A pesar de todas las precauciones, un porcentaje considerable de viajeros (alrededor del 40%) experimenta algún episodio diarreico. Los síntomas suelen incluir dolores abdominales, náuseas, vómitos y diarrea, y en la mayoría de los casos leves, son autolimitados. La recomendación principal es la rehidratación, preferiblemente con suero oral, disuelto en agua embotellada, para compensar la pérdida de líquidos y electrolitos. Se debe evitar el uso de medicamentos astringentes como el Fortasec, ya que la diarrea es un mecanismo natural de defensa del cuerpo. Sin embargo, existen señales de alarma: si la diarrea persiste por más de 3 días, si hay presencia de sangre o moco en las heces, fiebre superior a los 38.5 grados Celsius, dolor abdominal intenso, o signos de deshidratación severa (como boca seca, poca orina, mareos), es imprescindible buscar atención médica inmediatamente. La automedicación nunca es aconsejable.
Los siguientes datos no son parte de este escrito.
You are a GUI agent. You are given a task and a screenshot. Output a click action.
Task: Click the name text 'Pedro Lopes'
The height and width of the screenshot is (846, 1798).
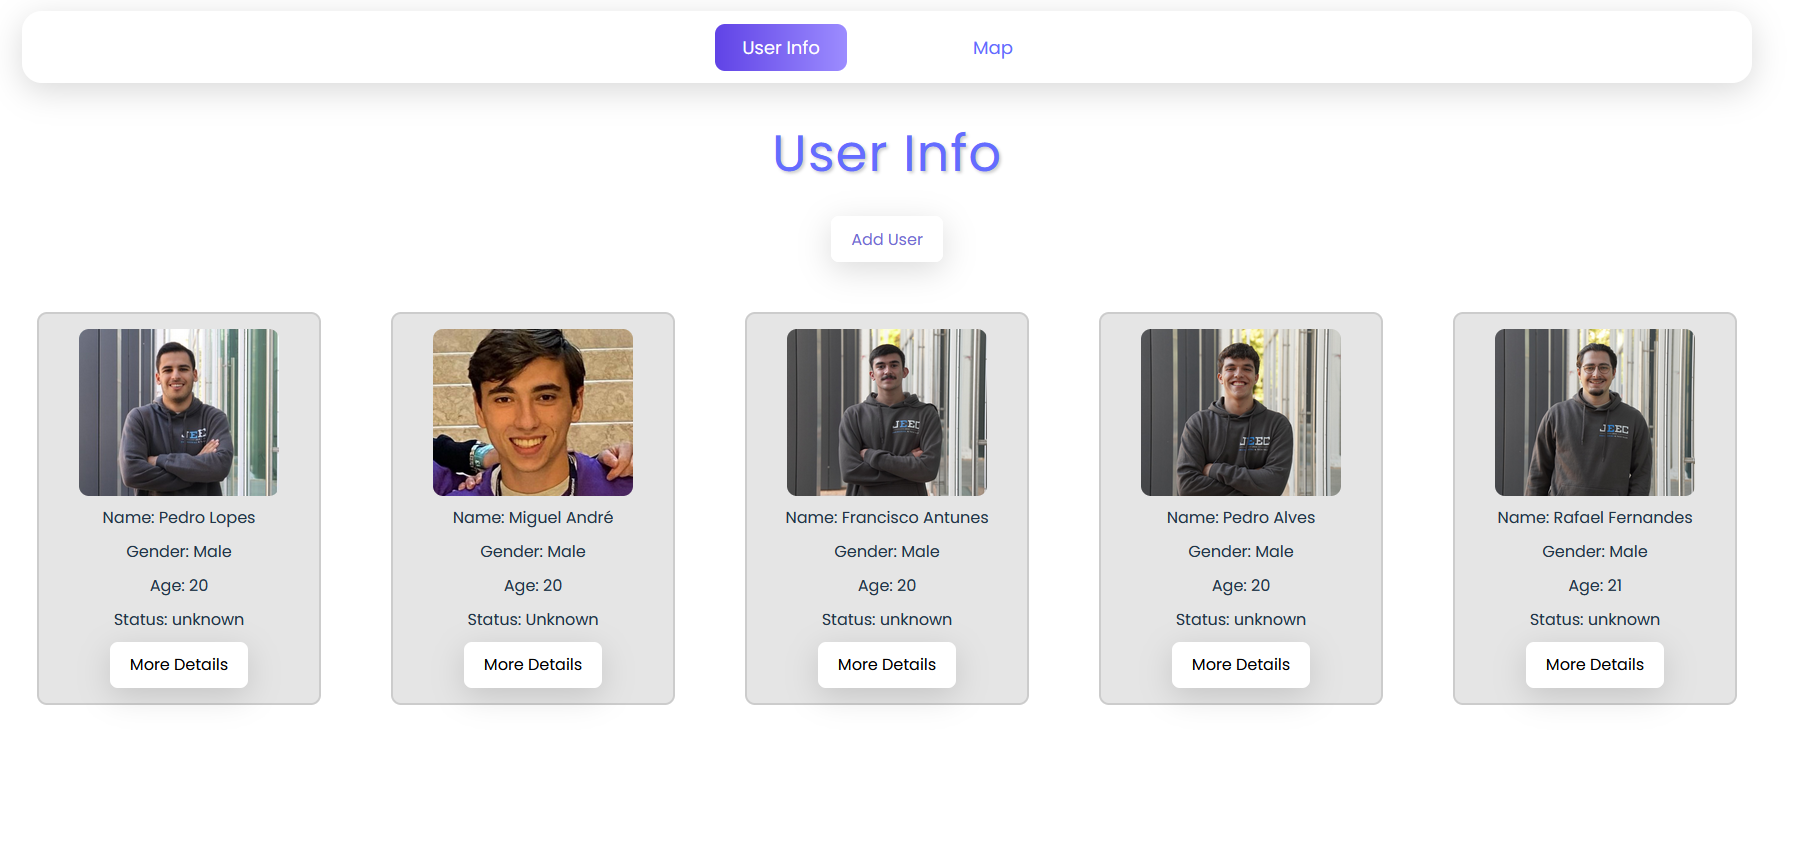pyautogui.click(x=179, y=518)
Las zonas de riesgo y el futuro de un derecho fundamental
Si bien destinos como España disfrutan de un suministro de agua grifo completamente seguro, el panorama global es muy diferente. Las áreas de mayor riesgo incluyen el sudeste asiático (especialmente India, Bangladesh y Pakistán), África y Sudamérica, donde la densidad de población y las infraestructuras sanitarias limitadas aumentan drásticamente la probabilidad de contagio. Más allá de los consejos para viajeros, el caso de Cereceda nos recuerda que el acceso universal a agua potable es una cuestión de salud pública de primer orden, un derecho humano fundamental y un pilar para el desarrollo. La inversión en saneamiento y agua segura podría transformar la vida de millones de personas, reduciendo la mortalidad infantil en un 30% y disminuyendo la incidencia de enfermedades tropicales. Este desafío global es una agenda pendiente para gobiernos y organismos internacionales, una promesa de un futuro más sano para las próximas generaciones, incluyendo a los 33 millones de peruanos que merecen acceder a este recurso vital.